You have reminded me though, that I discovered an interesting result just recently. As I may have mentioned, I am working on developing optimal control methods for quantum mechanical problems. In particular, the current problem involves separating a single blob of Bose-Einstein Condensate into two distinct blobs with a time-varying magnetic field as the control mechanism. To do this we set the initial and target (final) probability distributions for the particles and then solve for the time evolution of the system with various functions modulating the magnetic field to find the function which best gives the desired "two lump" behavior at the end of the control interval. I discovered that when you decided that the global phase of the condensate is irrelevant, that there are a plethora of suitable control functions which bring the initial state to the desired, final, state. (Plot)

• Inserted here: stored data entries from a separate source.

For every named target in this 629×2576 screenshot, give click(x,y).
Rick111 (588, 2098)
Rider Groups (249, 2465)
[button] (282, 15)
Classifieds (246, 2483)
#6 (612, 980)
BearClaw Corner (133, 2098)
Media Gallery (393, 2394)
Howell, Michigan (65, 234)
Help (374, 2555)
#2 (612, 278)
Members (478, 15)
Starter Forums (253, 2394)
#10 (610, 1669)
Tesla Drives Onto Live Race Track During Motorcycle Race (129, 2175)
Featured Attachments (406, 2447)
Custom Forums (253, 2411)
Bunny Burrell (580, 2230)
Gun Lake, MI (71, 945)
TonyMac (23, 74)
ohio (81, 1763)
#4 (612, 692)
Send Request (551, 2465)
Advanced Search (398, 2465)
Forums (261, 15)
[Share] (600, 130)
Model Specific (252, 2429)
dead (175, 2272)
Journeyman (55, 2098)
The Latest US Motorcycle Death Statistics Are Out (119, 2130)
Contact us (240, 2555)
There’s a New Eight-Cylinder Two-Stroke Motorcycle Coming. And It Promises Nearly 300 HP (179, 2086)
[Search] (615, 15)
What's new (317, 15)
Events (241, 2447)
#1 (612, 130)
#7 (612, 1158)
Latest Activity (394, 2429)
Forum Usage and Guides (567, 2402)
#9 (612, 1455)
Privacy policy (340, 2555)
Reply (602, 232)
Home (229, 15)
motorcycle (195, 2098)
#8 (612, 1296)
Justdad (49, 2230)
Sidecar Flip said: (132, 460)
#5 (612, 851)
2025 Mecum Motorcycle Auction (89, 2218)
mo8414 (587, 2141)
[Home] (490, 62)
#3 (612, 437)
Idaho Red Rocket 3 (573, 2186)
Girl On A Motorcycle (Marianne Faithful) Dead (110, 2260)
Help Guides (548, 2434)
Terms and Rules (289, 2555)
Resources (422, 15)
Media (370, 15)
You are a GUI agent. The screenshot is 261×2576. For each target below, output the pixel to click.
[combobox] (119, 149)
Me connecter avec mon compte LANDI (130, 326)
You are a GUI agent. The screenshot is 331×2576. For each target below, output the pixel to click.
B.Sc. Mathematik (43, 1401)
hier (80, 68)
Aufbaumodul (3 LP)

http://i100.photobucket.com/albums/m23/Oroboros/bec16d.jpg

What is especially interesting to me about this is that to reach the target state, there is a much wider range of acceptable solution curves near the beginning of the simulation (the curve must start at 0 and end at 1) whereas the distribution of curves is much narrower at the end time. Translation: The present is more particularly dependent on the recent past than it is on the distant past. Of course, we can observe this phenomenon in everyday life, but I know of no specific quantum level theory which says that it should be the case.

Greg von Winckel said...

That link did not quite work, it should finish with

Oroboros/bec16d.jpg

Rufus said...

I once sat down and charted out all of the decisions I had made during the day that had led me to the present moment. Basically, I drew out all of the other possible choices as points and lines. Anyway, what I ended up with was a single present point at the end of a branching root-like structure that became very wide and diverse as you moved back in time. So it definitely is observable in everyday life.

Greg von Winckel said...

Sure, so what the hell does that mean that it occurs on the level of particles? There is something hidden in the Schrödinger equation that produces this behavior.

Rufus said...

It's a tough one, isn't it? Any hypothesis that I could come up with would sound completely bat shit.